Lightweight Techniques for Private Heavy Hitters
Prof. Henry-Corrigan Gibbs MIT Tuesday, June 7, 2022 @ 3:00 pm Room BC 420 Hosted by: Prof. Bryan Ford
Abstract
This talk will present a new protocol for solving the private heavy-hitters problem. In this problem, there are many clients and a small set of data-collection servers. Each client holds a private bitstring. The servers want to recover the set of all popular strings, without learning anything else about any client’s string. A web-browser vendor, for instance, can use our protocol to figure out which homepages are popular, without learning any user’s homepage.
Our protocols use two data-collection servers and, in a protocol run, each client send sends only a single message to the servers. Our protocols protect client privacy against arbitrary misbehavior by one of the servers. Our approach avoids relatively expensive general-purpose multiparty-computation techniques. Instead, we rely on incremental distributed point functions, a new cryptographic tool that allows a client to succinctly secret-share the labels on the nodes of an exponentially large binary tree, provided that the tree has a single non-zero path. Along the way, we develop new general tools for providing malicious security in applications of distributed point functions. Our implementation of the system can process hundreds of thousands of client submissions in under an hour.
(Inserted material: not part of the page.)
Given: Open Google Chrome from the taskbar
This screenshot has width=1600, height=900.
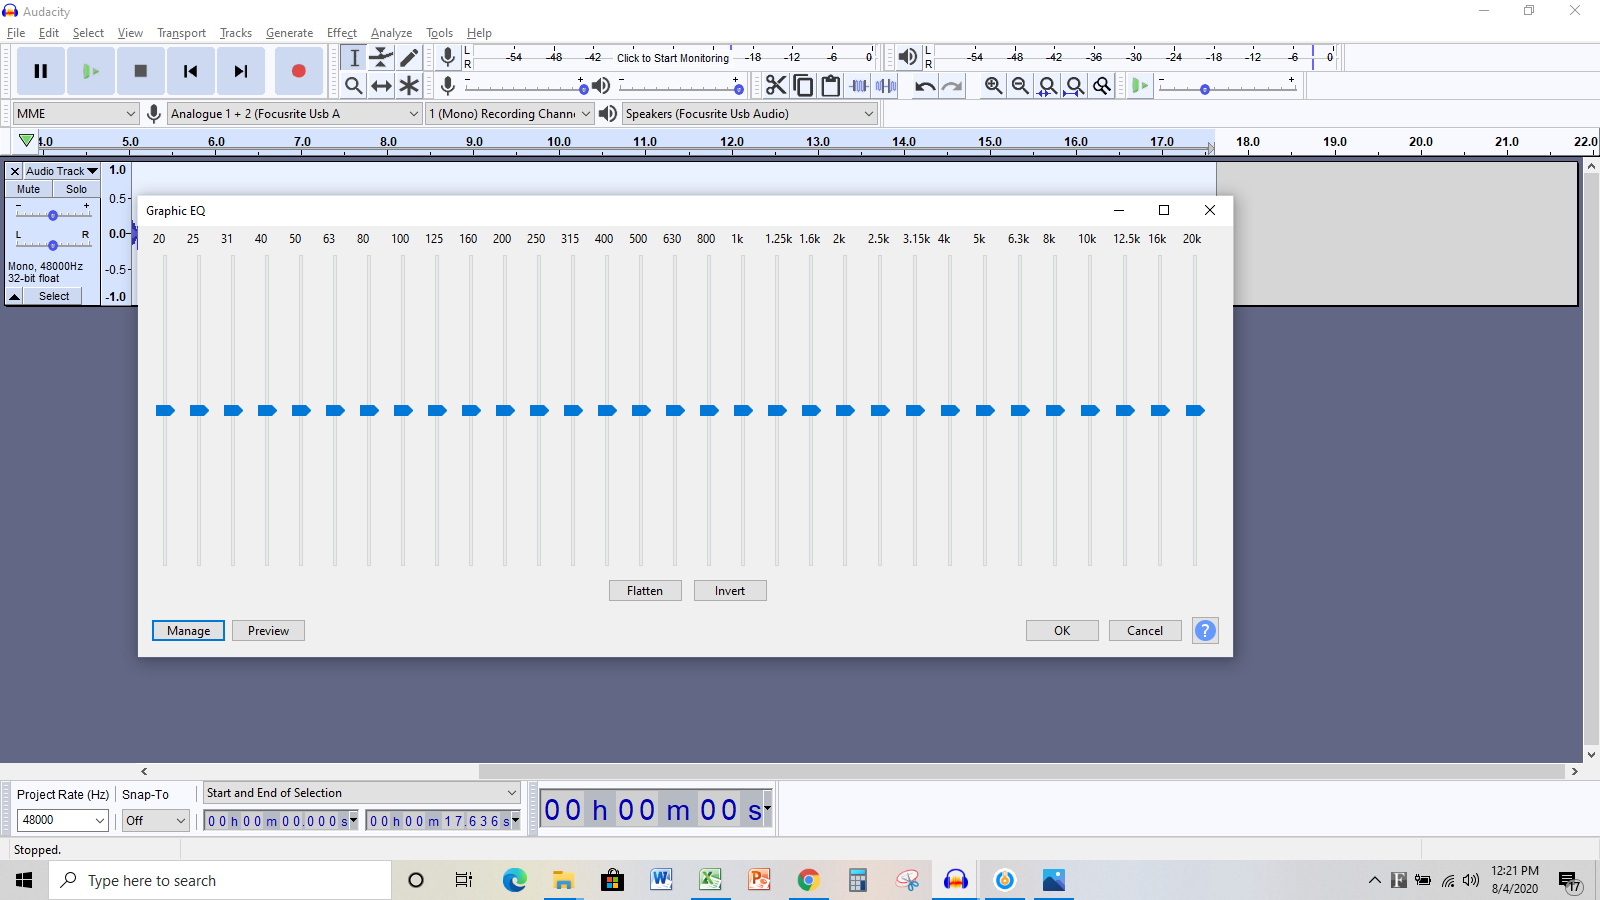Looking at the screenshot, I should click(808, 880).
This talk is based on joint work with Dan Boneh, Elette Boyle, Niv Gilboa, and Yuval Ishai.
Bio
Henry Corrigan-Gibbs (he/him) is an assistant professor at MIT. Henry builds computer systems that provide strong security and privacy properties using ideas from cryptography, computer security, and computer systems. Henry completed his PhD in the Applied Cryptography Group at Stanford, where he was advised by Dan Boneh. After that, he was a postdoc in Bryan Ford’s research group at EPFL.
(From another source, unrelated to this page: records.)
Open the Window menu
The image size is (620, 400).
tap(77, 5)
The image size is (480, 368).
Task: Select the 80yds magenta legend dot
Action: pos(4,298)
For their research efforts, Henry and his collaborators have received an ACM Doctoral Dissertation Honorable Mention Award, three IACR Best Young Researcher Paper Awards (at Eurocrypt in 2020, the Theory of Cryptography Conference in 2019 and at Eurocrypt in 2018), the 2016 Caspar Bowden Award for Outstanding Research in Privacy Enhancing Technologies, and the 2015 IEEE Security and Privacy Distinguished Paper Award. Henry’s work has been cited by IETF and NIST, and his Prio system for privacy-preserving telemetry data collection is used today in the Firefox web browser, Apple’s iOS, and Google’s Android operating system.